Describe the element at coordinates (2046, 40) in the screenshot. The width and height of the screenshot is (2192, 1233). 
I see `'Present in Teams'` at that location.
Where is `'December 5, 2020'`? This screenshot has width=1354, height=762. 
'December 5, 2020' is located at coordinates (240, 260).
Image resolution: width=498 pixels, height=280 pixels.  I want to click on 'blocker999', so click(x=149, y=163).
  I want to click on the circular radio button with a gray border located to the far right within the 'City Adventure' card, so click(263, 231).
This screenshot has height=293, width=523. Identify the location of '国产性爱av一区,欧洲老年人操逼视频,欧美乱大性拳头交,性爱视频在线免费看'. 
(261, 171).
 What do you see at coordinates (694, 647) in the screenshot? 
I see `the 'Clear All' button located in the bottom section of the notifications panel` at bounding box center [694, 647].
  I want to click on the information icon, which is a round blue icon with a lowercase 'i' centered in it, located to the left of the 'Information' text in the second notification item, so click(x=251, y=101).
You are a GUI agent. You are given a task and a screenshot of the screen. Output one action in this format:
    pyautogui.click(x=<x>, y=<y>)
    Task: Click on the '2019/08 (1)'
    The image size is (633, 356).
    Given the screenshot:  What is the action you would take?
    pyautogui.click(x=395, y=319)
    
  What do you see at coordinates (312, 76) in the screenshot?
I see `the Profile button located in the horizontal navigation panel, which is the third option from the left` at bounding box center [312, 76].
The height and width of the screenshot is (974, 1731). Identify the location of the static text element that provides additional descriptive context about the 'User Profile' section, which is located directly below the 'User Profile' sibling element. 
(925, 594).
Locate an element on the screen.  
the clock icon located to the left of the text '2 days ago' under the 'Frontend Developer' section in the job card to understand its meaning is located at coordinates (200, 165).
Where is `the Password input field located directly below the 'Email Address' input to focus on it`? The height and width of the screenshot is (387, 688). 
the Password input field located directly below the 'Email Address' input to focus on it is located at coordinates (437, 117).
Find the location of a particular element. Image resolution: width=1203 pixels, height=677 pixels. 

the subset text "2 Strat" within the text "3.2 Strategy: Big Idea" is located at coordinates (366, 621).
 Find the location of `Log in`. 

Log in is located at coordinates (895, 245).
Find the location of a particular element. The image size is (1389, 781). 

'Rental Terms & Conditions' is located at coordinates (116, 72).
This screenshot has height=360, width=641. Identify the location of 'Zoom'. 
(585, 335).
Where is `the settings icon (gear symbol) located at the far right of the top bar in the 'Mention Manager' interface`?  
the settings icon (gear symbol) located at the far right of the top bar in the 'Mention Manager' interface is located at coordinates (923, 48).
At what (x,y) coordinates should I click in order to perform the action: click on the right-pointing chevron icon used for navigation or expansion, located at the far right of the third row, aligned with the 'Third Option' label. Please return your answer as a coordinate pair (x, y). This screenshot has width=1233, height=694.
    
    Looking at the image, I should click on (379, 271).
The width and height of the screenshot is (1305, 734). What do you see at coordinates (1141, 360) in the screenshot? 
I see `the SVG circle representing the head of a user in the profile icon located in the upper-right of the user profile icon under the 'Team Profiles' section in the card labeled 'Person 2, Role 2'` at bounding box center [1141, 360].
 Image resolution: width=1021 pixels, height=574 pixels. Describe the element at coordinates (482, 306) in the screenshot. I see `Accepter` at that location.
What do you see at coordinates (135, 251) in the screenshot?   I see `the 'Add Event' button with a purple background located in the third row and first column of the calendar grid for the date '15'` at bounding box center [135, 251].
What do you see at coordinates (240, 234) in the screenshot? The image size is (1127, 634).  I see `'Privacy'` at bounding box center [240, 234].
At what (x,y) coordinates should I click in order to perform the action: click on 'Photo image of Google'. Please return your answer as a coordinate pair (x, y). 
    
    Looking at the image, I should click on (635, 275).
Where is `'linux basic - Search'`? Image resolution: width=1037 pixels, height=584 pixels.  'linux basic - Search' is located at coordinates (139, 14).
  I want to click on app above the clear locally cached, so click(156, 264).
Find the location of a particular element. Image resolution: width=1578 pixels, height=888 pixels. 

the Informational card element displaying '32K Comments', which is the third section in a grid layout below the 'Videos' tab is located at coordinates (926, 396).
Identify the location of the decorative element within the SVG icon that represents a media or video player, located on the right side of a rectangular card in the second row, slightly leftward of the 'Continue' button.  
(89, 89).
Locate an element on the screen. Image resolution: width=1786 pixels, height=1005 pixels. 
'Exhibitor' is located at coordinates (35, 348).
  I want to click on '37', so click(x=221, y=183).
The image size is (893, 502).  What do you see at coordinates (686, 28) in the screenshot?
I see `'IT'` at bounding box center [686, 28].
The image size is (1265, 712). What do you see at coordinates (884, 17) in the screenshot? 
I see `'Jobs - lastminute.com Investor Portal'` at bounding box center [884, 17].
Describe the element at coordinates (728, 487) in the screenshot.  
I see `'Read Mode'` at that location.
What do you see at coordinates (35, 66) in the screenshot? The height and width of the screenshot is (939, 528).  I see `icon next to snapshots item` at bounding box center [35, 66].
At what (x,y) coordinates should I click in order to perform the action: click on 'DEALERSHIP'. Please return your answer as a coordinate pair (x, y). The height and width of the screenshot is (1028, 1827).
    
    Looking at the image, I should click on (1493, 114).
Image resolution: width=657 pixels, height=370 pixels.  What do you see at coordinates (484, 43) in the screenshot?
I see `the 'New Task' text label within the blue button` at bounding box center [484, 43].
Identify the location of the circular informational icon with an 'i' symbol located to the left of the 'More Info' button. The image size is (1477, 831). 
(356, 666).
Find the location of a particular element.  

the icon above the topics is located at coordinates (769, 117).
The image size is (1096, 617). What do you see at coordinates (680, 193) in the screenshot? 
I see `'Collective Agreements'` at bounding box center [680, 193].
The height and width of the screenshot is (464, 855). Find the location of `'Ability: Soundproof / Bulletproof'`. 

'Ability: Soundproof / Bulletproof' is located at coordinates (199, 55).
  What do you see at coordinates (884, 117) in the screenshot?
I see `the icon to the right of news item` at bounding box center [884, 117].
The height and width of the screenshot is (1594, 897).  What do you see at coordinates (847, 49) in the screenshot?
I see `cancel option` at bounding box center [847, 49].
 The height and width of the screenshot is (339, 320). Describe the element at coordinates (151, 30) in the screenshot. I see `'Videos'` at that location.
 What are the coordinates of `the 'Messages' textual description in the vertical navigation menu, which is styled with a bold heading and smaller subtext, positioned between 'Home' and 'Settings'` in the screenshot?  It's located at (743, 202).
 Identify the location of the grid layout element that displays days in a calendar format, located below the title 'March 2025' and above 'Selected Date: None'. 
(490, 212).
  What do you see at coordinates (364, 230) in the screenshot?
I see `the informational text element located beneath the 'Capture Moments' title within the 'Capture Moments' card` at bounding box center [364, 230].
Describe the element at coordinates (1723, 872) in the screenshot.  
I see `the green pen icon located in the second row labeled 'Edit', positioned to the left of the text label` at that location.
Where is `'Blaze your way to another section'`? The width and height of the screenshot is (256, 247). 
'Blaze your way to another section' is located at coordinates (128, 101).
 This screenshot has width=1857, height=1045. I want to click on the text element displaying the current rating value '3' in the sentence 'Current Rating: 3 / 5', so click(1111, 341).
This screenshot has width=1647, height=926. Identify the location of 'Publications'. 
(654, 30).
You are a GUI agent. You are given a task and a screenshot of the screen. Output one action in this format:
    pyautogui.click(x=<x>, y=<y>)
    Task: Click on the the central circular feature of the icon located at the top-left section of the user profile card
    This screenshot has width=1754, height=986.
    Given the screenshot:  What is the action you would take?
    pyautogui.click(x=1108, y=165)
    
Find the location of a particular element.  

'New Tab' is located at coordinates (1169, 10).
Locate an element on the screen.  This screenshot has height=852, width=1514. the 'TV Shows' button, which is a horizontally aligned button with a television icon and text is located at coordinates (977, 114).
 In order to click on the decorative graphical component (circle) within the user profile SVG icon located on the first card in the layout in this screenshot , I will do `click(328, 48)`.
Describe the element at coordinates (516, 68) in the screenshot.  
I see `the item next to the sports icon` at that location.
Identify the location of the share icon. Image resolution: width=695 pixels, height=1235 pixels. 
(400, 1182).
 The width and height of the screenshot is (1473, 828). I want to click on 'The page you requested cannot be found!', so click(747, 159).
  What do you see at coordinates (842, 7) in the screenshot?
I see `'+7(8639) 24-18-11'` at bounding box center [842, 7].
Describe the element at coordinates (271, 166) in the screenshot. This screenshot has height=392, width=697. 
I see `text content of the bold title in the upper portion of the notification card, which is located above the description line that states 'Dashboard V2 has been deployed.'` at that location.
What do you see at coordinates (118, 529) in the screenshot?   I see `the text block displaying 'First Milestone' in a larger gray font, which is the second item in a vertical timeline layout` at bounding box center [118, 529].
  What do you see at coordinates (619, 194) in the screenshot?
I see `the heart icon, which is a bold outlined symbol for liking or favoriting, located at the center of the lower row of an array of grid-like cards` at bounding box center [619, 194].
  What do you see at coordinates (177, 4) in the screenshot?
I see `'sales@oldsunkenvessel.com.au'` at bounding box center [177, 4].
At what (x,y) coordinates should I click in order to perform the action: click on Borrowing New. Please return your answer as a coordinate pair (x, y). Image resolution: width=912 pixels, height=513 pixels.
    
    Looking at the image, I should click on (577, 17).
---------------
> **What the exercise asks**
Copy out the entries above word for word, from the line with "is (387, 688)." up to and including the line with "coordinates (437, 117).".

> **Written reply**
Where is `the Password input field located directly below the 'Email Address' input to focus on it`? The height and width of the screenshot is (387, 688). 
the Password input field located directly below the 'Email Address' input to focus on it is located at coordinates (437, 117).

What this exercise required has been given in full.